Would you please copy out each entry exactly?

RECORDS FOR PROCESSING START

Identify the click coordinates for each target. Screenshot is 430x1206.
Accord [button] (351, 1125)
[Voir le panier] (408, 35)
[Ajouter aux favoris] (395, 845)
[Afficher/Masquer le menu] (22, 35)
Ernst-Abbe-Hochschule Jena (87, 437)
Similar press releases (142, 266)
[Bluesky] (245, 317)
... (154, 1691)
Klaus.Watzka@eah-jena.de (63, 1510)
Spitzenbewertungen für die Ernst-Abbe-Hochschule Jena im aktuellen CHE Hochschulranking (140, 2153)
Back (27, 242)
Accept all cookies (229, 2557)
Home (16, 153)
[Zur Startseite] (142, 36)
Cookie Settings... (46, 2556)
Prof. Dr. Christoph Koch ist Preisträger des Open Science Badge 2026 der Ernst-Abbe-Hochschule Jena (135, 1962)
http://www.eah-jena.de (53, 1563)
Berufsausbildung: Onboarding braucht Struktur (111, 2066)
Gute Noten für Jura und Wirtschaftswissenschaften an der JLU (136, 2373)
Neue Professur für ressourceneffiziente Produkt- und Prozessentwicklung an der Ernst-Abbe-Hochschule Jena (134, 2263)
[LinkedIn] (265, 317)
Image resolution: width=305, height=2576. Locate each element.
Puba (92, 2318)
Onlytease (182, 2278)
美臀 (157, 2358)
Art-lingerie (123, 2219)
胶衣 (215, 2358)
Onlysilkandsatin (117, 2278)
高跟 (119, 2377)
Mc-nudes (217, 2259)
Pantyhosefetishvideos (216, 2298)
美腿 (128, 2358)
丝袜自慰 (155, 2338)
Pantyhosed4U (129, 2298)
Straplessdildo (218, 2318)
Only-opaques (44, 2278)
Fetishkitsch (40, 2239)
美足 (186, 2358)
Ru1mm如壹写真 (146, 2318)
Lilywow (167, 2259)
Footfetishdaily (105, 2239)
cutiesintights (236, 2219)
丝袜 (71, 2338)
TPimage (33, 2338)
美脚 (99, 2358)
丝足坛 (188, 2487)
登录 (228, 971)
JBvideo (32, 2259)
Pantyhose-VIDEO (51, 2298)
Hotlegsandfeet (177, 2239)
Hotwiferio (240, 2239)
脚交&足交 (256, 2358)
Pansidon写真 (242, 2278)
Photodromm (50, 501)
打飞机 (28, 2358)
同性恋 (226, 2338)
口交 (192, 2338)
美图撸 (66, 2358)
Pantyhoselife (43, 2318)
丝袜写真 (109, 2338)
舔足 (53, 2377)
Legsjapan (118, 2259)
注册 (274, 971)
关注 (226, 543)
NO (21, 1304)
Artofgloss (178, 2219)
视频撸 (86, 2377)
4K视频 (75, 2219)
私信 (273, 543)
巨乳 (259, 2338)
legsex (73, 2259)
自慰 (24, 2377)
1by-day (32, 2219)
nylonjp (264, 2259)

RECORDS FOR PROCESSING END

■ **SOLUTION FOR THIS PROBLEM**
Identify the click coordinates for each target. Screenshot is 430x1206.
Accord [button] (351, 1125)
[Voir le panier] (408, 35)
[Ajouter aux favoris] (395, 845)
[Afficher/Masquer le menu] (22, 35)
Ernst-Abbe-Hochschule Jena (87, 437)
Similar press releases (142, 266)
[Bluesky] (245, 317)
... (154, 1691)
Klaus.Watzka@eah-jena.de (63, 1510)
Spitzenbewertungen für die Ernst-Abbe-Hochschule Jena im aktuellen CHE Hochschulranking (140, 2153)
Back (27, 242)
Accept all cookies (229, 2557)
Home (16, 153)
[Zur Startseite] (142, 36)
Cookie Settings... (46, 2556)
Prof. Dr. Christoph Koch ist Preisträger des Open Science Badge 2026 der Ernst-Abbe-Hochschule Jena (135, 1962)
http://www.eah-jena.de (53, 1563)
Berufsausbildung: Onboarding braucht Struktur (111, 2066)
Gute Noten für Jura und Wirtschaftswissenschaften an der JLU (136, 2373)
Neue Professur für ressourceneffiziente Produkt- und Prozessentwicklung an der Ernst-Abbe-Hochschule Jena (134, 2263)
[LinkedIn] (265, 317)
Image resolution: width=305, height=2576. Locate each element.
Puba (92, 2318)
Onlytease (182, 2278)
美臀 (157, 2358)
Art-lingerie (123, 2219)
胶衣 (215, 2358)
Onlysilkandsatin (117, 2278)
高跟 (119, 2377)
Mc-nudes (217, 2259)
Pantyhosefetishvideos (216, 2298)
美腿 (128, 2358)
丝袜自慰 (155, 2338)
Pantyhosed4U (129, 2298)
Straplessdildo (218, 2318)
Only-opaques (44, 2278)
Fetishkitsch (40, 2239)
美足 (186, 2358)
Ru1mm如壹写真 (146, 2318)
Lilywow (167, 2259)
Footfetishdaily (105, 2239)
cutiesintights (236, 2219)
丝袜 (71, 2338)
TPimage (33, 2338)
美脚 (99, 2358)
丝足坛 (188, 2487)
登录 (228, 971)
JBvideo (32, 2259)
Pantyhose-VIDEO (51, 2298)
Hotlegsandfeet (177, 2239)
Hotwiferio (240, 2239)
脚交&足交 (256, 2358)
Pansidon写真 (242, 2278)
Photodromm (50, 501)
打飞机 (28, 2358)
同性恋 (226, 2338)
口交 (192, 2338)
美图撸 (66, 2358)
Pantyhoselife (43, 2318)
丝袜写真 (109, 2338)
舔足 (53, 2377)
Legsjapan (118, 2259)
注册 (274, 971)
关注 (226, 543)
NO (21, 1304)
Artofgloss (178, 2219)
视频撸 (86, 2377)
4K视频 (75, 2219)
私信 (273, 543)
巨乳 (259, 2338)
legsex (73, 2259)
自慰 (24, 2377)
1by-day (32, 2219)
nylonjp (264, 2259)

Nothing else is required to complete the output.